[!NOTE] This syllabus is a living document and subject to change as the course progresses.

Instructor: Carl Boettiger
Location: Room 166 - Social Sciences Building
Time: M/W 10:00 - 11:30

Course Overview

This course explores the cutting edge of data science for environmental problem solving, with a focus on reproducible, collaborative, and scalable workflows. In Spring 2026, we adopt an AI-augmented, agent-first methodology, moving beyond syntax memorization to architecting, prompting, auditing, and deploying solutions.

The curriculum is structured around 5 Core Modules over 15 weeks, allowing us to go deep into technical stacks and theoretical frameworks. We will leverage the R ecosystem, integrating modern tools for high-performance computing and AI.

Before we begin, please ensure you have completed the Compute Setup.

The Agent-First Methodology

  • Architect: Design data flows and system architecture.
  • Prompt: Direct AI implementation effectively.
  • Audit: Verify outputs and ensure reproducibility.
  • Deploy: Ship robust, scalable solutions.

Course Modules

Module 1: The AI-Data Analyst

Duration: Weeks 1-4
Focus: AI-assisted coding, high-performance tabular data, visualization.

  • Core Concepts:
    • Reproducible environments (DevContainers, Codespaces).
    • High-performance queries with DuckDB and Parquet via duckdbfs within the tidyverse.
    • Interactive dashboards with Shiny.
    • Data cleaning and visualization pipelines.
  • Deep Dive: Advanced SQL strategies, optimization of data pipelines, and implementing rigorous data validation frameworks using pointblank or similar R tools.
  • Project: Build an interactive emissions dashboard.

Module 2: Spatial Data & Environmental Justice

Duration: Weeks 5-7
Focus: Geospatial analysis, cloud-native formats, EJ lens.

  • Core Concepts:
    • Vector Data: Analysis with DuckDB Spatial.
    • Raster Data: Scalable processing with gdalcubes.
    • Cloud-native geospatial formats (COG, GeoParquet).
    • Mapping environmental impacts (e.g., data centers, biodiversity).
    • Introduction to Geospatial Foundation Models.
  • Deep Dive: Handling massive geospatial datasets, custom coordinate reference systems discussions, and critical data studies applied to Environmental Justice.
  • Project: Map and analyze environmental impacts of infrastructure.

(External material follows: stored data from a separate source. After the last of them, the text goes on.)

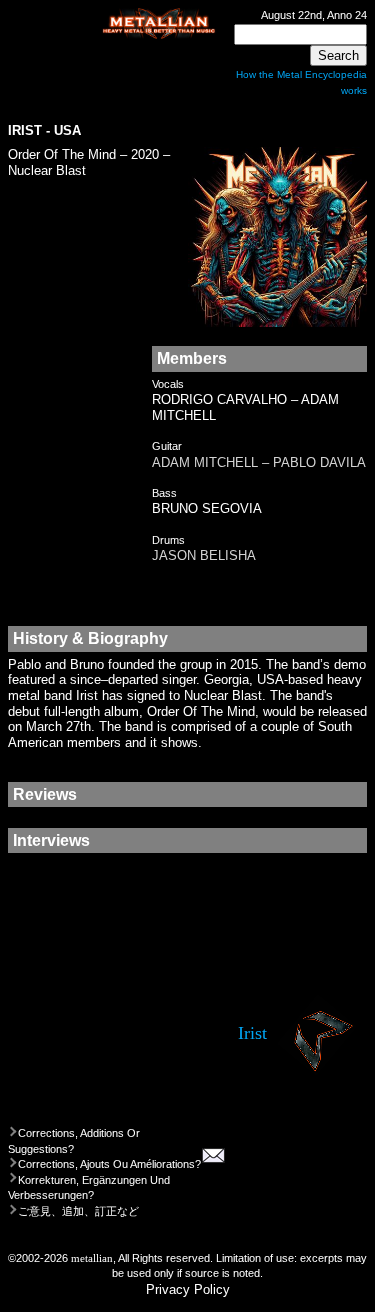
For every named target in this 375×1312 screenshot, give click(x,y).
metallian (92, 1258)
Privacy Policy (188, 1289)
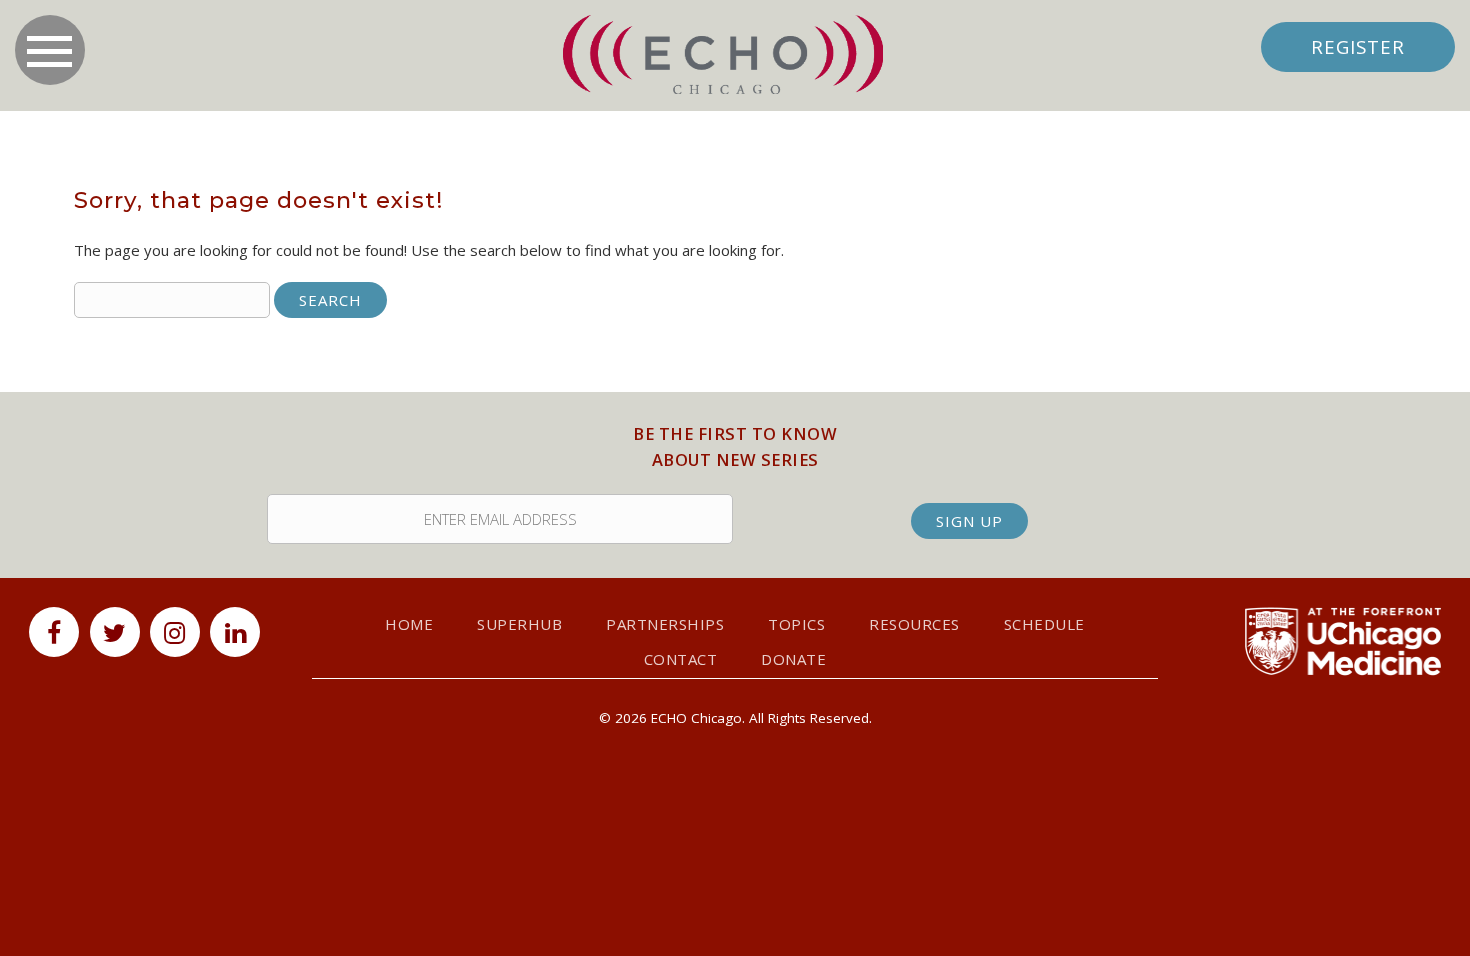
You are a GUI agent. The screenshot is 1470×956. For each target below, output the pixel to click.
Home (409, 624)
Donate (793, 659)
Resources (914, 624)
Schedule (1044, 624)
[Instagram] (175, 632)
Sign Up (969, 521)
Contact (681, 659)
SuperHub (519, 624)
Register (1358, 46)
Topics (796, 624)
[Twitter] (115, 632)
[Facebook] (54, 632)
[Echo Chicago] (723, 55)
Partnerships (665, 624)
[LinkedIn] (235, 632)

Module 3: Working with LLMs & Unstructured Data

Duration: Weeks 8-10
Focus: R-based LLM tools, Structured Outputs, Unstructured data extraction.

  • Core Concepts:
    • Leading edge of R LLMs using Posit PBC tools:
      • ellmer for programmatic LLM interaction.
      • mcptools for Model Context Protocol integration.
      • ragnar (RAG implementations).
      • vitals (https://vitals.tidyverse.org/) for model evaluation.
    • Extracting structured data (JSON) from unstructured text (PDFs, reports).
  • Deep Dive: Comparing local vs. cloud models, fine-tuning considerations, and evaluating LLM outputs for scientific rigor.
  • Project: Extract and analyze data from corporate sustainability reports.

Module 4: Scaling & Cloud Computing

Duration: Weeks 11-12
Focus: Container orchestration, Kubernetes, Cloud architecture.

  • Core Concepts:
    • Introduction to Cloud Infrastructure (AWS/Azure/GCP).
    • Containerization beyond local Docker.
    • Kubernetes (K8s): Concepts (Pods, Deployments, Services) and practice.
    • Scaling R-based data analysis workflows on the cloud.
  • Project: Deploy a scalable data application or analysis pipeline to a Kubernetes cluster.

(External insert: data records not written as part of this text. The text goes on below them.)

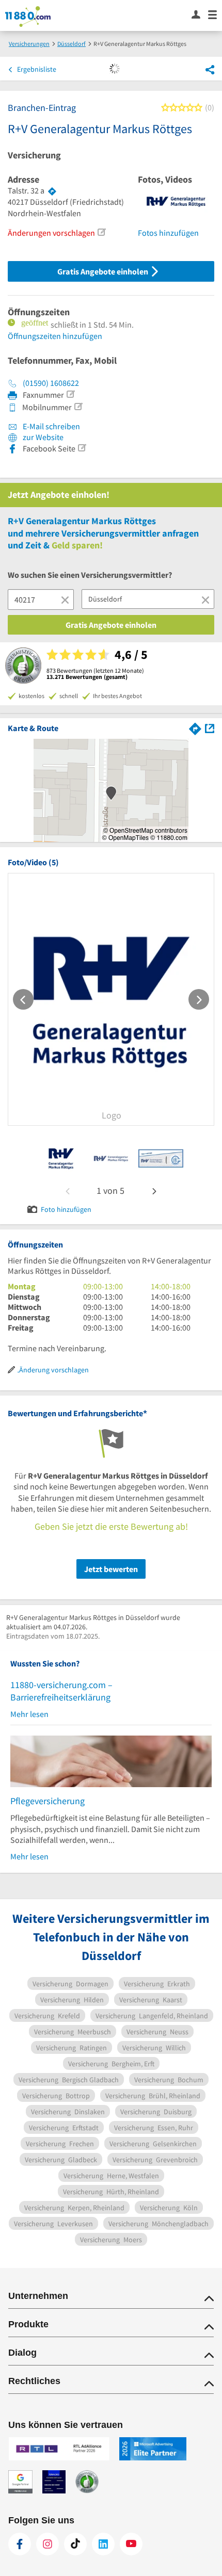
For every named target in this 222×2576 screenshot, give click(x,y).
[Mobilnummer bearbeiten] (78, 406)
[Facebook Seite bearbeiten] (81, 447)
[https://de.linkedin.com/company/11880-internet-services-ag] (103, 2544)
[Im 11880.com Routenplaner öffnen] (195, 728)
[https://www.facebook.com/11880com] (19, 2544)
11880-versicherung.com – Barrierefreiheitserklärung (61, 1691)
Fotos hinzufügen (168, 233)
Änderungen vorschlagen (51, 233)
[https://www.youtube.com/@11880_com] (131, 2544)
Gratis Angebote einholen (103, 271)
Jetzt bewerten (111, 1569)
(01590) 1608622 (51, 383)
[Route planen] (52, 191)
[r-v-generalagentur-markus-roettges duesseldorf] (61, 1158)
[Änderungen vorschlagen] (101, 232)
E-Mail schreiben (50, 426)
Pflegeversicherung (47, 1801)
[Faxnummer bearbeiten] (70, 394)
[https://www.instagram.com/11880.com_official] (47, 2544)
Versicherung (34, 155)
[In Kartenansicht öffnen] (209, 728)
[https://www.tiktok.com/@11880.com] (75, 2544)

Module 5: Capstone Project

Duration: Weeks 13-15
Focus: Synthesis, Innovation, Deployment.

  • Goal: Students work individually or in small teams to conceptualize, build, and deploy a significant data science project applying techniques from the previous modules.
  • Stages:
    • Scope: Proposal and architectural design.
    • Sprint: Agile development of an MVP.
    • Refine: User experience and documentation.
    • Demo: Live presentation of the deployed application.

Tech Stack

  • IDE: VS Code / Antigravity
  • Language: R (primary)
  • Data: DuckDB, duckdbfs, GeoParquet, gdalcubes
  • AI: ellmer, mcptools, vitals
  • Compute: GitHub Codespaces, Kubernetes
  • Web: Quarto, Shiny

Evaluation

The course grade is based on 5 Core Modules. Each module is worth 20 points, for a total of 100 points. Participation and engagement are assessed as part of the score for each module.

Component Points
Module 1: The AI-Data Analyst 20
Module 2: Spatial Data & Environmental Justice 20
Module 3: Working with LLMs & Unstructured Data 20
Module 4: Scaling & Cloud Computing 20
Module 5: Capstone Project 20
Total 100

See Policies for full details on grading, participation, and attendance.